葉甫蓋尼·帕夫洛維奇的好朋友、才跟阿格拉婭交談過的軍官氣忿到了極點。

「實在應該用鞭子來對付她,不然什麼都治不了這個!」他几乎是大聲地說。(他好像過去就是葉甫益尼·帕夫洛維奇信得過的人。)

“納斯塔西漚·費利帕夫娜一下于向他轉過身來。她雙眼冒火,撲向站在離她兩步遠地方的完全陌生的年輕人,並從他手裡奪過他握著的一根編織的細鞭,用足力氣朝辱罵她的人臉上斜抽了一鞭。這一切是在霎那間發生的....那軍官氣瘋了,也向她撲去;納斯塔西婭·費利帕夫娜身旁的隨從已經不在了,體面的中年紳士早已溜得無影無蹤,而醉醺醺那一位則站在一旁開懷大笑。過一會當然會趕來的,但是這沒有意外的幫助,納斯塔西婭·費利帕夫娜是會吃苦頭的。公爵恰好也站在離她兩步遠的地方,他趕緊從後面抓住了軍官的手,軍官掙脫自己的手,使勁朝他的胸口一推;公爵跟踉蹌蹌倒退了三步,跌坐在椅子上。但是這時納斯塔西婭·費利帕夫娜身邊又有了兩名保嫖。在發動進攻的軍官面前站着一個拳擊手,這正是讀者所知道的那篇文章的作者、羅戈任過去那一夥人中的正式成員。

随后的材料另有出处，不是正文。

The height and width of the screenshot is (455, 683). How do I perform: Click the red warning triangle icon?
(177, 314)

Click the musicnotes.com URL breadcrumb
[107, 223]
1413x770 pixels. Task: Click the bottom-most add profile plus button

「凱勒爾!退伍中尉,」他神氣活現地自我介紹着,「願意徒手較量的話,大尉,我願代替弱女子,悉聽尊便:卑人學過全套英國式拳擊。別推推掇掇,大尉;我同情您受到了流血的委屈,但是我不能允許您當着大庭廣眾對一個婦女動拳頭。如果能像正人君子那樣照另一種方式體面地行事,那麼,您當然是會理解我的,大尉....」

但是大尉已經恍悟過來,已經不聽他說了。這時從人群中出現的羅戈任迅速地抓起納斯塔西婭·費利帕夫娜的手,帶著她跟在自己身後就走。羅戈任自己顯得震驚異常,臉色蒼白,打着哆嗦。他在帶開納斯塔西婭·費利帕夫娜的時候,居然還衝着軍官惡狠狠地笑了起來,並且擺出一副洋洋得意的商人模樣說:


  

「呸!瞧你得到了什麼!臉上都掛彩了,呸!」

軍官醒悟過來並完全猜到了在跟誰打交道,便很有禮貌地(不過,用手帕摀住了臉)轉向公爵,後者已經從椅子上站了起來:

「請問,我有幸認識的是梅什金公爵嗎?」

「她發瘋了!她是個瘋女人!我請您相信!」公爵不知為什麼向他伸去哆嗦的雙手,聲音顫抖地回答說。